WORK INSTRUCTIONS:
Below are some records. Say how many of their lines contain the string "computer", and give nothing but the number.

(Stored records)
..........
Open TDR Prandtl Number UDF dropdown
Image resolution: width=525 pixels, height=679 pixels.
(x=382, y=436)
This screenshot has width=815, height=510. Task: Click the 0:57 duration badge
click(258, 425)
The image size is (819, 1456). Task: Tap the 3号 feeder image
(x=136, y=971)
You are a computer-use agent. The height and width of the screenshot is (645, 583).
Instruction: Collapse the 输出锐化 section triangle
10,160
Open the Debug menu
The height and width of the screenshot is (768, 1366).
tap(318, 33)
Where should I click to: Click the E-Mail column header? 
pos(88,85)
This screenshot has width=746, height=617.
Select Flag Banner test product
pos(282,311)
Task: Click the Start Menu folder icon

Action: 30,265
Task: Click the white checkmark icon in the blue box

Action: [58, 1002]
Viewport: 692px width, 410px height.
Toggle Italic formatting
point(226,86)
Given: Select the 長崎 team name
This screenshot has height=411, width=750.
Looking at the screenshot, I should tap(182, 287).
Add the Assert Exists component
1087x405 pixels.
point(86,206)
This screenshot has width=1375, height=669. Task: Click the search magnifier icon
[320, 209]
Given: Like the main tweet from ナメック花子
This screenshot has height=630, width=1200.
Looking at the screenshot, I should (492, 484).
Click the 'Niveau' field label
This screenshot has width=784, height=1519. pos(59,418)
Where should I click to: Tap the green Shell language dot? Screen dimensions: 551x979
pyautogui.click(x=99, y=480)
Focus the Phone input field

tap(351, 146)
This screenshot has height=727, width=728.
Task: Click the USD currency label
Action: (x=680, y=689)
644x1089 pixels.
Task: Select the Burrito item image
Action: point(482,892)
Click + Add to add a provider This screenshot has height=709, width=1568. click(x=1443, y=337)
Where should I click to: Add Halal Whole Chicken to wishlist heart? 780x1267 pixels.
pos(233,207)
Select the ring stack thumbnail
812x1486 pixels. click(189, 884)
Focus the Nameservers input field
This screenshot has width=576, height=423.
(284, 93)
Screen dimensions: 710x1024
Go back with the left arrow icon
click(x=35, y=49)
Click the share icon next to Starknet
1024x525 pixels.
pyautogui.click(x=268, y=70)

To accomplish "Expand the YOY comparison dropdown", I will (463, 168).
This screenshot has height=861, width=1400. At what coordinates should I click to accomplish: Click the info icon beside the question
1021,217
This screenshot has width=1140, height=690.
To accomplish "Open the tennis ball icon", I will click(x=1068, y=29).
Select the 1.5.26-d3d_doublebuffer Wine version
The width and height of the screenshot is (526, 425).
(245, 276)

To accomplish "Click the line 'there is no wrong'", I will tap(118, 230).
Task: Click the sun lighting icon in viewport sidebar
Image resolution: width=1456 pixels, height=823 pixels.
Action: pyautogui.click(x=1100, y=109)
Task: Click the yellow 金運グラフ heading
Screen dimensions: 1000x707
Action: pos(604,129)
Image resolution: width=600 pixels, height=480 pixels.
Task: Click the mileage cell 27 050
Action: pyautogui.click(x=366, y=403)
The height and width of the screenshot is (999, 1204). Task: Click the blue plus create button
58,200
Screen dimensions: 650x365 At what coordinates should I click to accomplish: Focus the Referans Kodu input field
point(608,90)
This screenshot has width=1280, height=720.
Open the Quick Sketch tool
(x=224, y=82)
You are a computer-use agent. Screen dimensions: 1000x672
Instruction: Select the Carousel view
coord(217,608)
..........
SOLUTION TO THIS EXERCISE:
2